2012 is here. All the doomsayers are drumming their fingers, full of anticipation. The Mayan calendar runs out of steam on December 21st. Runes have been cast; tealeaves and seaweed have been read and the green movement issue dire warnings of ‘the tipping point’ having been reached. All those placard-bearing souls are hoping that they will soon be vindicated and that the end really is nigh. The Discovery Channel has been screening countless documentaries that alert and alarm with endless speculation about the ‘inevitable’, approaching apocalypse, be it by deadly virus, malignant asteroid strike or the Yellowstone caldera exploding and plunging the planet into a fresh ice age that wipes us all out.
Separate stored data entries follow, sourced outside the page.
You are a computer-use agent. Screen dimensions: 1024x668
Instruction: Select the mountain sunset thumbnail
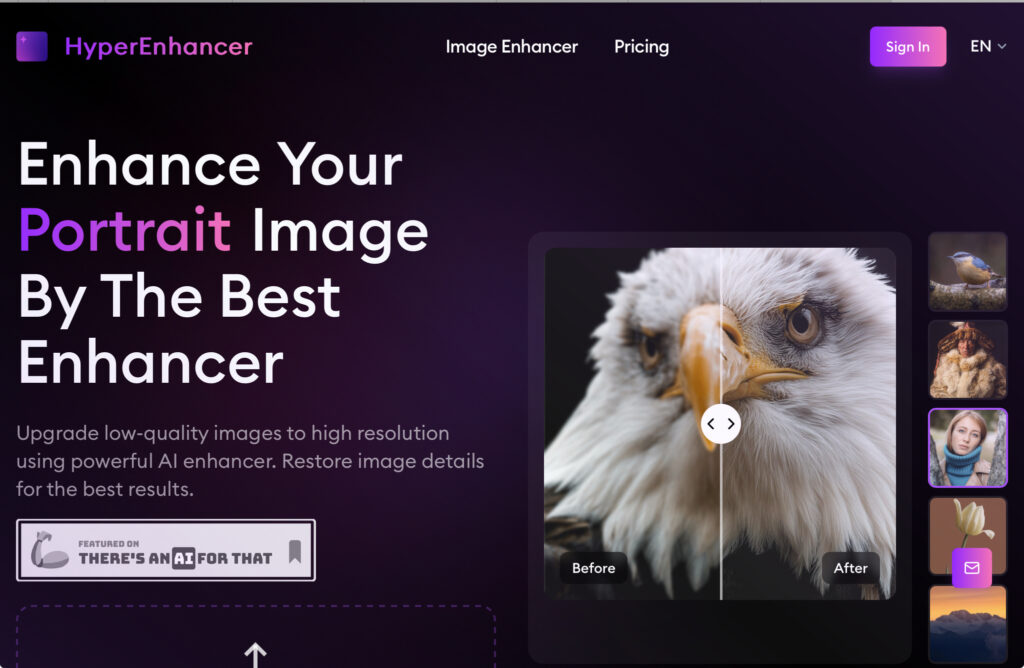coord(968,624)
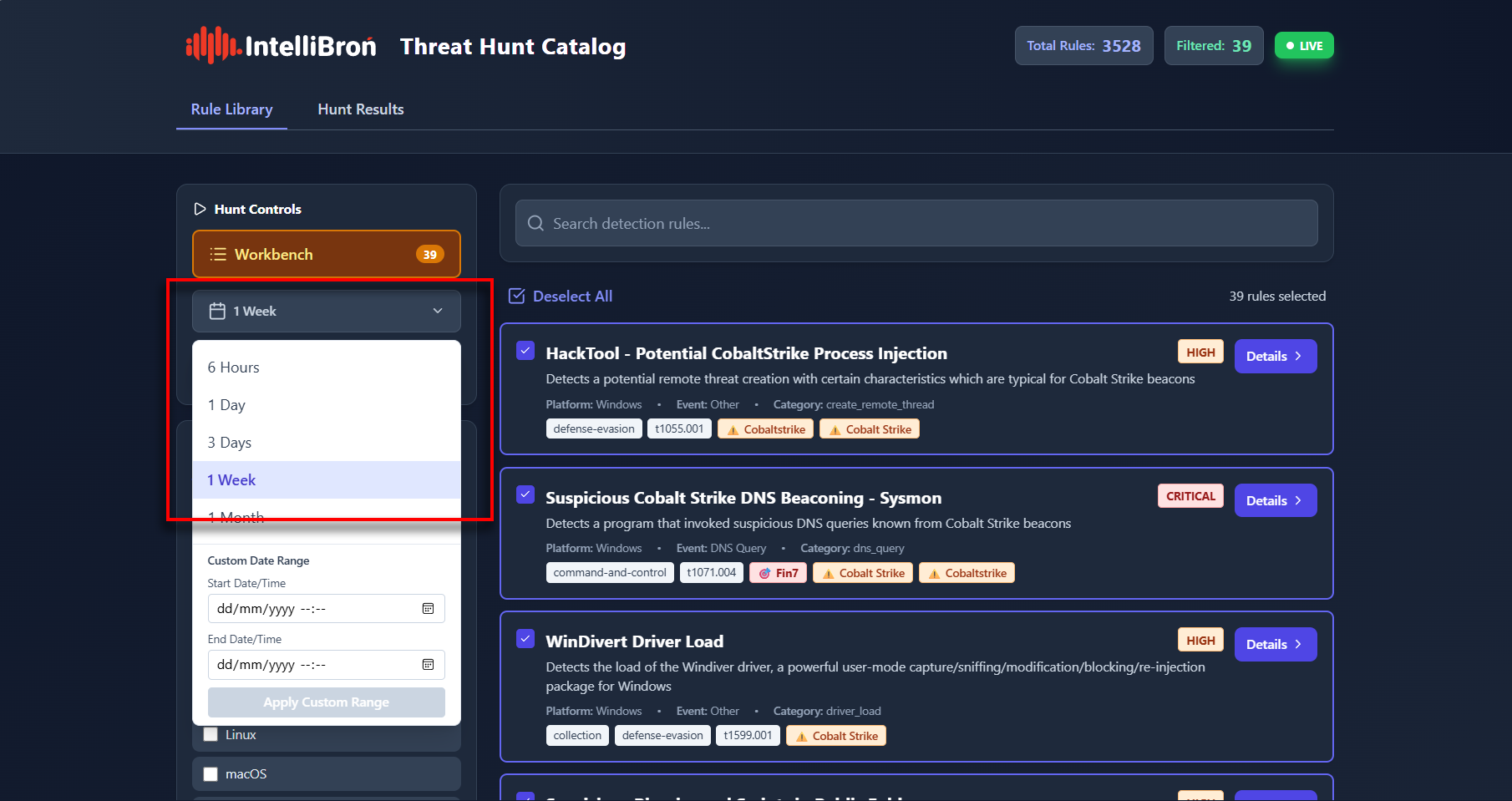Click the Deselect All checkbox icon
The width and height of the screenshot is (1512, 801).
point(517,297)
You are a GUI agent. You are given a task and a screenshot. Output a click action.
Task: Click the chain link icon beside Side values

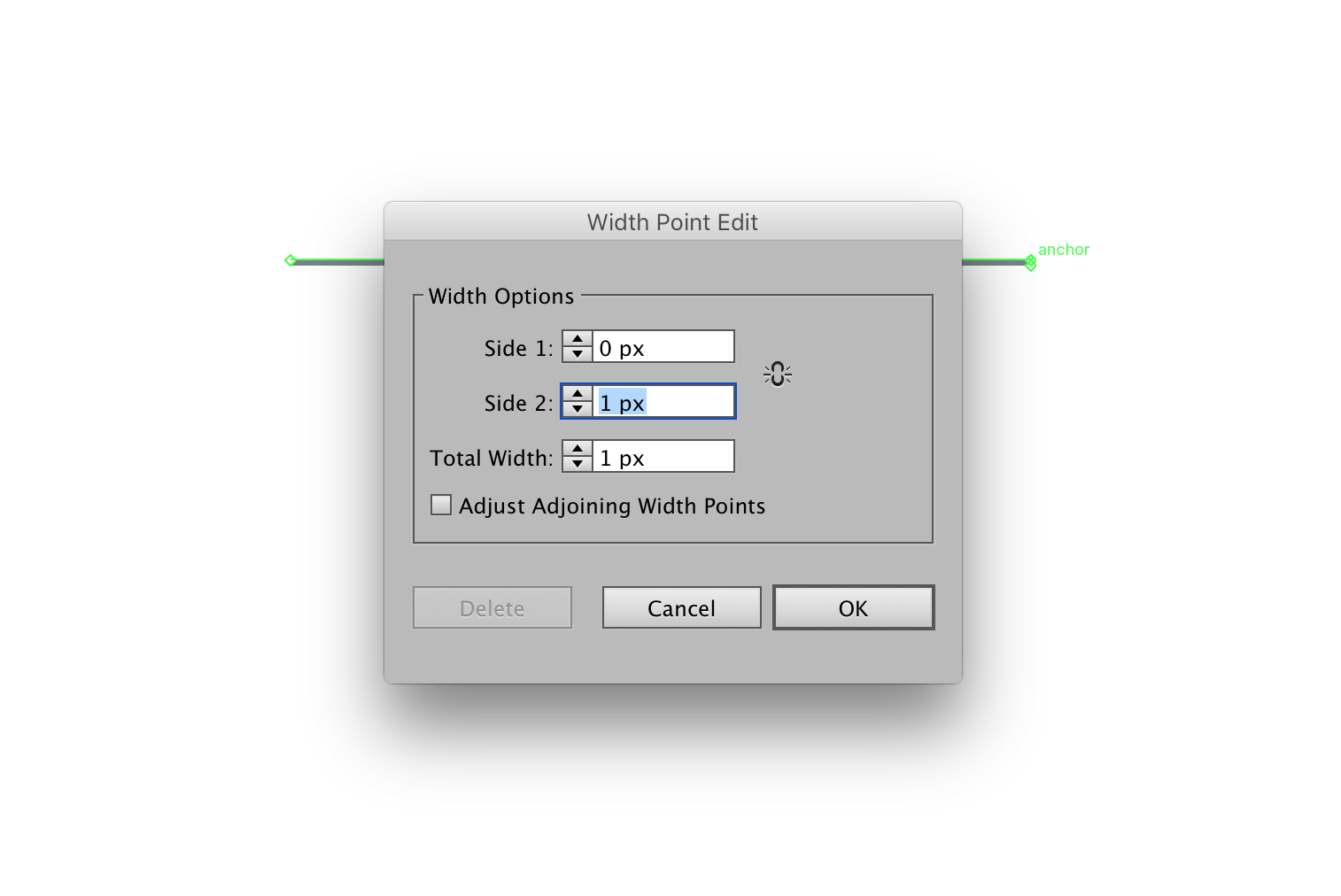point(777,374)
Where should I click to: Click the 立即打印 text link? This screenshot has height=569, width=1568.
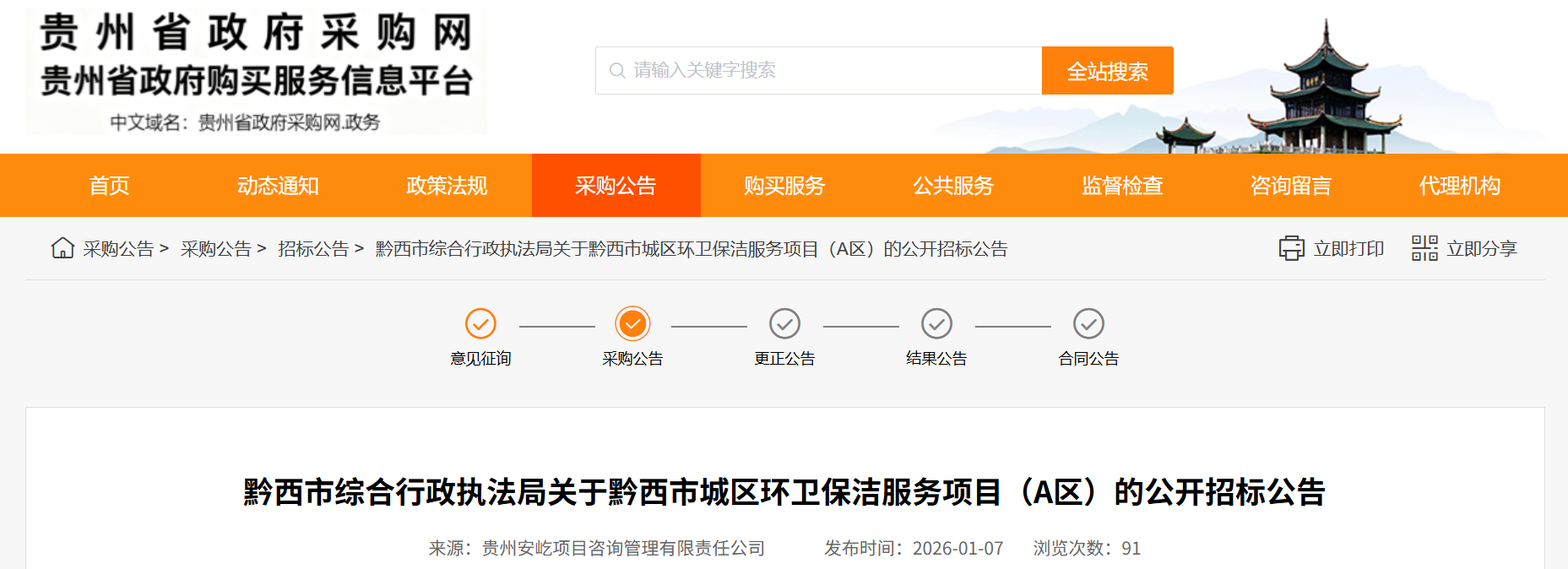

Classical theologians are frantically thumbing through the Book of Revelations and the Pagans and Wiccans are all quoting the Hopi prophesies. The Arab Spring, global financial meltdown and social breakdown are all signs of Koyaanisqatsi, Powaqqatsi and Naqoyqatsi, they say. We’ve all had our chips. It’s enough to give you nightmares. However, in one, fluffy pink dream, a little fairy appears: Poof! And grants you three wishes. The first two are swiftly used on a very large gin and tonic and a tasty snack. The fairy is tossed into a philosophical spin when the third wish – an endless supply of wishes – is made and after no end of fairy head scratching that produces a positive shower of Disney dust, you find yourself with an infinite supply of desires to be granted.
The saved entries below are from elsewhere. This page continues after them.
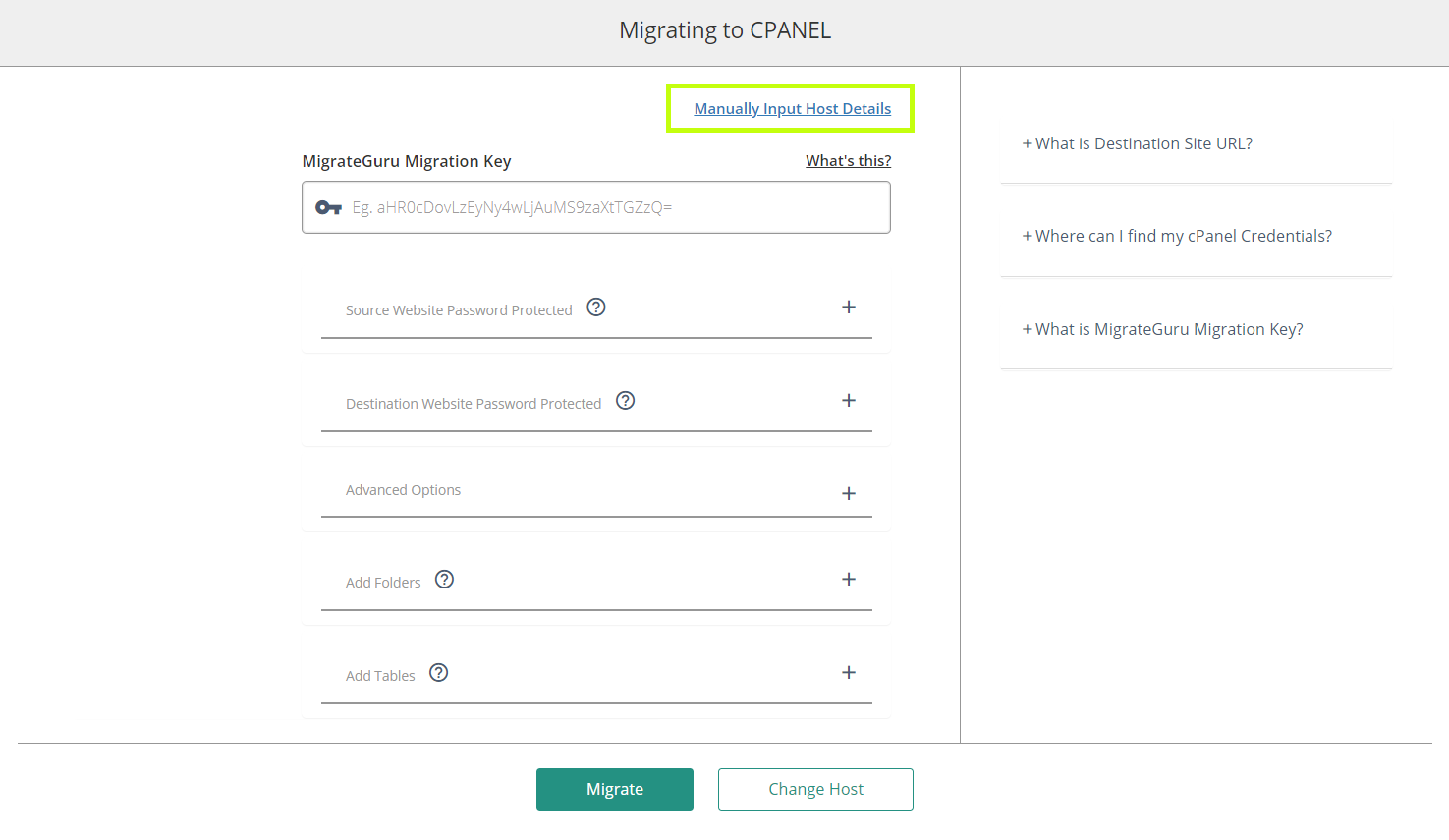This screenshot has height=840, width=1449.
Task: Expand Destination Website Password Protected with plus icon
Action: click(x=849, y=401)
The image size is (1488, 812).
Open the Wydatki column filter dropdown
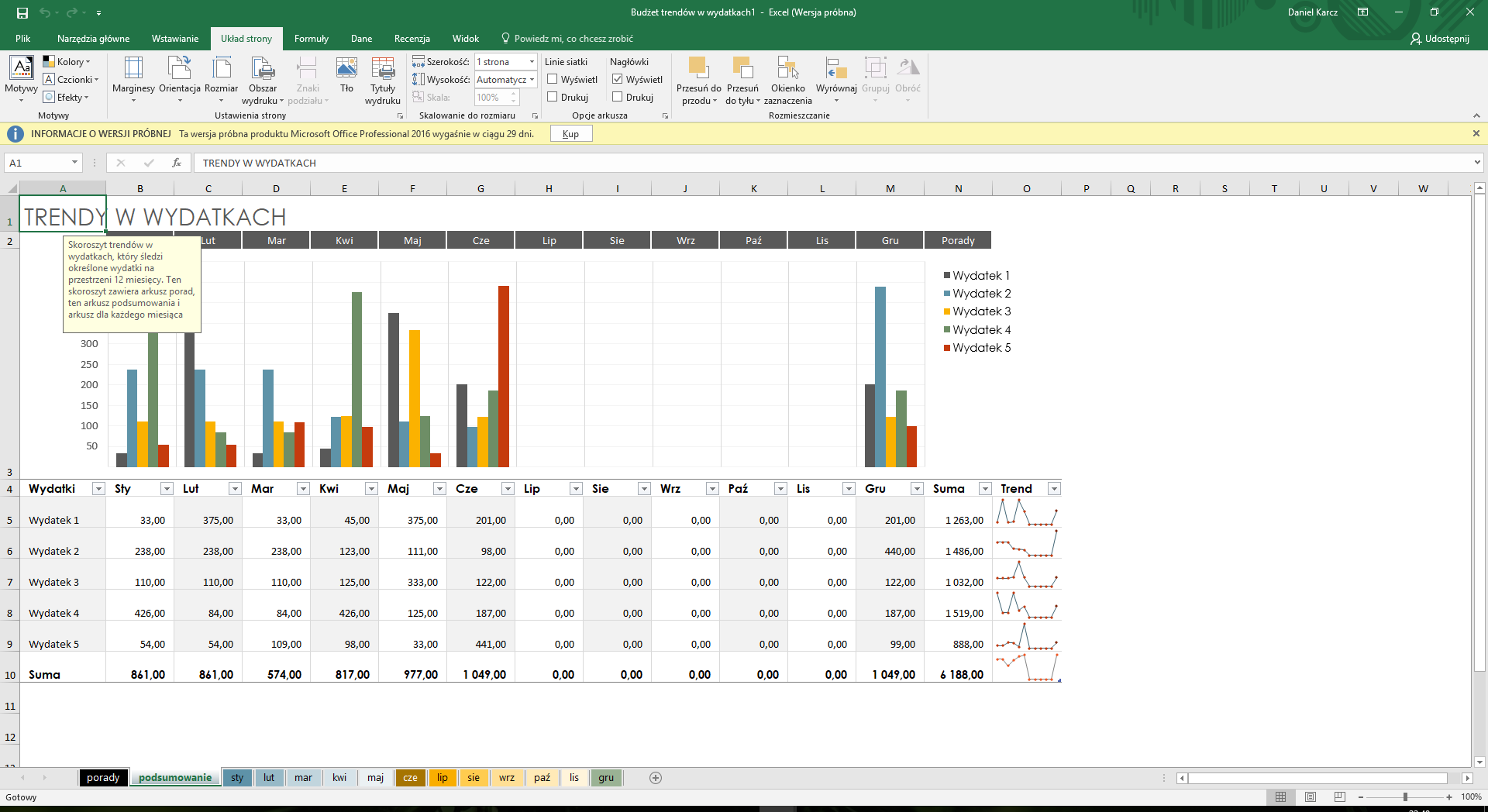tap(98, 489)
This is where it all gets a bit tricky. World peace, instant cures for all disease and everyone rolling about in stacks of cash? You don’t want to start off sounding like a Miss World hopeful. An end to greed and malice? Probably not a good idea to mess with the human condition – it would be like violating the Prime Directive on Star Trek, or a time traveller bumping off his granny – you can never gauge the ramifications of such swingeing moves. Better to begin on a smaller scale and concentrate on ambitions that are more personal. Bathing in a bathtub filled with bubbly seems churlish. A small (or large) retinue of moist items ready to fulfil any carnal whim is so passé. That dream, designer home, conjured up with a graceful wave of the hand would soon lose its shine.
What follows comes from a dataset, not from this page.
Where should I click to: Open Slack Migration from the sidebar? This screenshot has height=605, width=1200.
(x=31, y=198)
There’s no getting away from it. All this self-conscious, self-indulgence is not the answer. You cannot contrive gay abandon. Hedonism is savoured best from the hot chalice of spontaneity and is born in the crucible of happy happenstance. At the risk of sounding jaded, maybe the best wish, the only real wish, recognises that we weren’t around for the big bang that started it all so we might as well be here for the big bang that ends it all. Let’s wish for that asteroid to hit a day early on December 20th and prove the pundits wrong.
James Barnes is editor-in-chief of OUT in Thailand Magazine.